Concert 17 februari 2016

Woensdag 17 februari 2016, Concertgebouw Amsterdam
Koinklijk Concertgebouworkest o.l.v. Andries Nelsons
Jean-Yves Thibaudet, piano

Sjostakovitsj: Symfonie nr. 6
Sjostakovitsj: delen uit Suite voor variétéorkest
Gershwin: Pianoconcert

Het orkest was bijna klaar met stemmen toen werd aangekondigd dat de volgorde van de werken voor de pauze zou worden omgedraaid; eerst de Zesde symfonie en daarna de Suite van Sjostakovitsj, in plaats van andersom zoals afgedrukt in het programmablad. Er zal wel een reden voor zijn geweest, maar ik vond het zeer ongepast. Deze twee stukken verschillen in stemming als dag en nacht, en dat even op het allerlaatste moment omgedraaid is een onderschatting van de luisteraar die zich op een concert voorbereid heeft.
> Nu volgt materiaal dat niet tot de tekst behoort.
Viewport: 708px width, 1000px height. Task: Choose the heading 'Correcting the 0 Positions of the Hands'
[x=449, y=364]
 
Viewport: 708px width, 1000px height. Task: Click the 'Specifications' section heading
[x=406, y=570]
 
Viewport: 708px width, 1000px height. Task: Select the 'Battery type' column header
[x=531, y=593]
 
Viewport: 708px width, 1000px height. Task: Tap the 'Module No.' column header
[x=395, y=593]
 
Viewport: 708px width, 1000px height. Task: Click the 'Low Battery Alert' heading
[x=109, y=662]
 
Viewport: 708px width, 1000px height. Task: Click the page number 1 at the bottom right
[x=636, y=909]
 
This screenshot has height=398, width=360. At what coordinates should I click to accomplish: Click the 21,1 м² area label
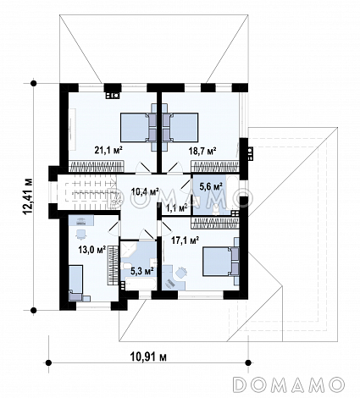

In plaats van die Mars uit de Suite voor variétéorkest meteen dus dat lange Largo uit de Zesde. Nelsons is bezig aan een indrukwekkende Sjostakovitsj-cyclus en deze Zesde klonk geweldig. Het Allegro en Presto duren samen even lang als dat eerste deel en dat maakt deze symfonie een vreemde eend in de bijt, en dus extra boeiend. De Suite knalde de zaal in, maar het was als openingswerk beter op zijn plaats geweest. Na de pauze een gedreven uitvoering van het Pianoconcert van Gershwin, een kleine drie jaar geleden ook al op de lessenaars met Chailly (zie hier). Geen meesterwerk, wel een lekker stuk muziek, en Thibaudet leek de ideale vertolker.

01 maart 2016

Concert 12 februari 2016

Vrijdag 12 februari 2016, Concertgebouw Amsterdam
Koninklijk Concertgebouworkest o.l.v. Manfred Honeck
Matthias Goerne, bariton

Beethoven: Symfonie nr. 7
Mahler: Des Knaben Wunderhorn

Een apart programma; doorgaans sluit een concert af met de Zevende van Beethoven, en de Wunderhorn-cyclus werd deze eeuw nog niet door het KCO uitgevoerd, en daarvoor (Chailly, Bernstein en Haitink) steeds door twee zangers om en om en niet zoals nu door één. De Zevende Beethoven staat dezer jaren het vaakst van alle beethovensymfonieën op de KCO-lessenaars. Fischer dirigeerde het in 2014 hier in Amsterdam en vorig seizoen op tournee, dit seizoen dus Honeck, en volgend seizoen neemt Blomstedt het stuk ter hand. Deze uitvoering van Honeck mocht er zijn: puntig en energiek. Honeck had een duidelijke visie en het orkest ging er met graagte in mee. Om de krachten voor Mahler te sparen werden de meeste herhalingen achterwege gelaten. Vooruit maar. Na de pauze een ruim uur Mahler-liederen, uit het hoofd gezongen door Matthias Goerne. Zijn stem is op zijn hoogtepunt, zo leek het. Goerne kan ermee wat hij wil; je hoort zelden een zanger zo moeiteloos en vrijuit zingen. Honeck en Goerne concerteren vaker samen, ook met deze liederen, en dat was te horen. Mooi concert. Fijn om voor de foto's boven deze weblogs regelmatig terug te kunnen grijpen op de facebookpagina van het KCO.